After a further exchange of courtesies the Imam withdrew; Clayton’s first substantive discussion with him took place two days later. Sixteen further meetings were held between the British and Yemeni sides; nine of these were attended by the Imam; the other seven were ‘working’ sessions between his officials and Antonius, except on one occasion when the latter was ill with fever and Clayton took over.

At their second meeting on 28 January, Imam Yahya had urged Clayton ‘to look upon his [the Imam’s] country as an ailing body and on myself [Clayton] as its physician, and he was willing to leave it to me, to my knowledge and sense of justice, to apply the proper remedy.’ Qadhi Abdullah al-Amri used the same metaphor in later discussion with Antonius. But the Yemenis, skilled in the arts of evasion and tergiversation (skills which the Imam, in early conversation with Clayton, had admonished the British for exercising in their dealings with the Arabs over Palestine), proved unwilling to accept any prescription put forward by their British ‘physician’. The sticking point was the Imam's refusal to contemplate any renunciation of his claims to sovereignty over the whole of south-west Arabia, which a commitment to withdraw Yemeni forces from Protectorate territory would have implied. Despite the breakdown of their negotiations, Clayton and Imam Yahya parted cordially, and on 21 February the Mission left Sana’a to return to Aden overland. Clayton was convinced that the Imam, partly in deference to local public opinion, had acted against his better judgement; and Clayton was right in believing that the Imam would, in time, be ready to reach an accommodation. In 1934 Britain and Yemen concluded the Treaty of Sana’a. In the negotiations leading up to this the British revived a proposal made by Clayton in 1926, namely that both sides should shelve the issue of sovereignty, without prejudice to their respective claims, to facilitate agreement on more immediate and practical concerns. By 1933 the Imam was under pressure from the Saudis on his northern border, and his forces had been ejected from most of the territory in the Aden Protectorate which they had occupied. He thus had more incentive to reach a modus vivendi with the British in 1934 than was the case in 1926.

Although the Treaty of Sana’a led to a temporary improvement in Anglo-Yemeni relations, border incursions and cross-border raiding continued intermittently Matters were not helped by the assassination of ImamYahya and Qadhi Abdullah al-Amri in 1948; and the accession of Imam Ahmad, who as Crown Prince and Governor of Taiz had taken a harder line on border issues than his father, marked the beginning of a period of increasing tension.

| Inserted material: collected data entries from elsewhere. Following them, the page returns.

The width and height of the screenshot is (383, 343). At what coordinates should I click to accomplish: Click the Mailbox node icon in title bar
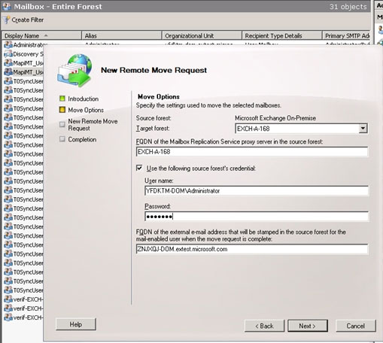7,7
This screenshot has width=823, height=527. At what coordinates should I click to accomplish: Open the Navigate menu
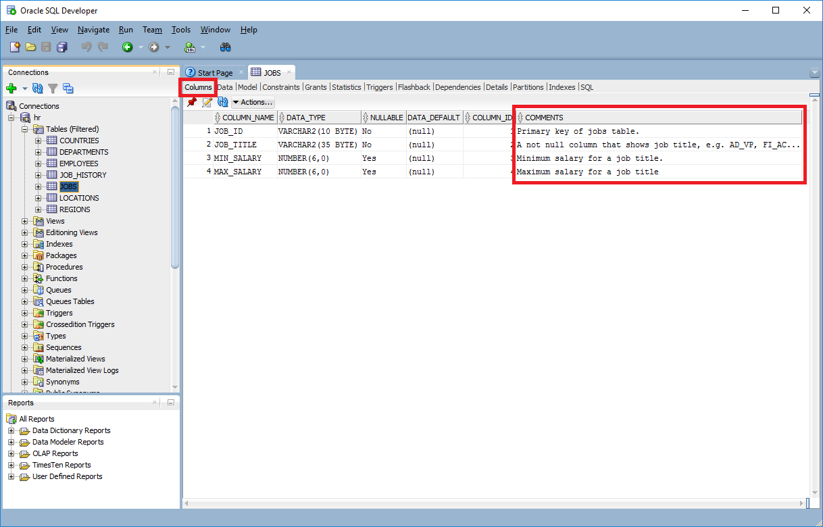tap(93, 29)
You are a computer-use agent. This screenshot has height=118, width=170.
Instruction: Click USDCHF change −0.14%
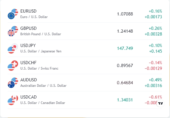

Nevertheless, some twenty five years after Clayton’s abortive Mission, the two countries, following bilateral talks in London led on theYemeni side by the Imam’s Foreign Minister, Qadhi Muhammad Abdullali al-Amri, agreed to exchange diplomatic relations. In 1951 Michael Jacomb, Britain’s first Charge d’Affaires in Yemen, arrived to take up his new post in Taiz, while Sayyid Hassan Ibrahim was appointed to representYemen in London.